Key Words: Transarterial chemoembolization; Hepatocellular carcinoma; Portal vein tumor thrombosis; Survival; Prognostic factors

Core Tip: It is unclear which factors affect the short-term and long-term prognosis of hepatocellular carcinoma patients with portal vein tumor thrombosis receiving transarterial chemoembolization. In our research, we clarified the predictors correlated with the short-term and long-term survival of hepatocellular carcinoma patients with portal vein tumor thrombosis who underwent transarterial chemoembolization by analyzing preoperative indicators. Results showed that aspartate aminotransferase, sex, and total bilirubin were independent factors associated with short-term survival. The number of lesions and the gross pathological type of tumor were related to the long-term outcome.



INTRODUCTION

Primary liver cancer is currently one of the most common malignant tumors, and it is among the top five causes of death and morbidity from malignant tumors around the world[1]. Hepatocellular carcinoma (HCC) is the most common pathological type, accounting for approximately 90% of all primary liver cancers. Because of its biological and anatomical characteristics, HCC easily invades the portal vein during the progression of liver cancer and forms portal vein tumor thrombosis (PVTT). Some reports have proposed that the incidence of HCC with PVTT is approximately 44%-62.2%[2]. HCC accompanied by PVTT is closely associated with a poor prognosis and is likely to lead to intrahepatic metastasis, liver function damage, portal hypertension, upper gastrointestinal bleeding, and other complications. The median overall survival time of HCC patients with PVTT who receive no treatment is only 2.7 mo[3].

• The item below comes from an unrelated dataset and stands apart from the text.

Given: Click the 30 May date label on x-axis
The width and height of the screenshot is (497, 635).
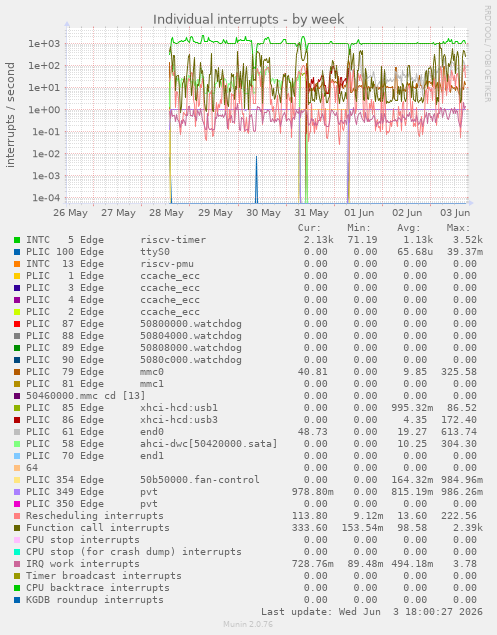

There is still controversy about the treatment of HCC with PVTT in Eastern and Western countries. Previous studies have suggested that HCC with PVTT should be classified as stage C of Barcelona Clinic Liver Cancer and is no longer suitable for surgical treatment[4]. Some researchers have mentioned that compared with conservative treatment, TACE is a safe and effective therapy for selected HCC patients with PVTT[5-7]. However, some patients die in the short term after TACE, and patients who have expected postoperative survival times of less than 3 mo may not be suitable for TACE.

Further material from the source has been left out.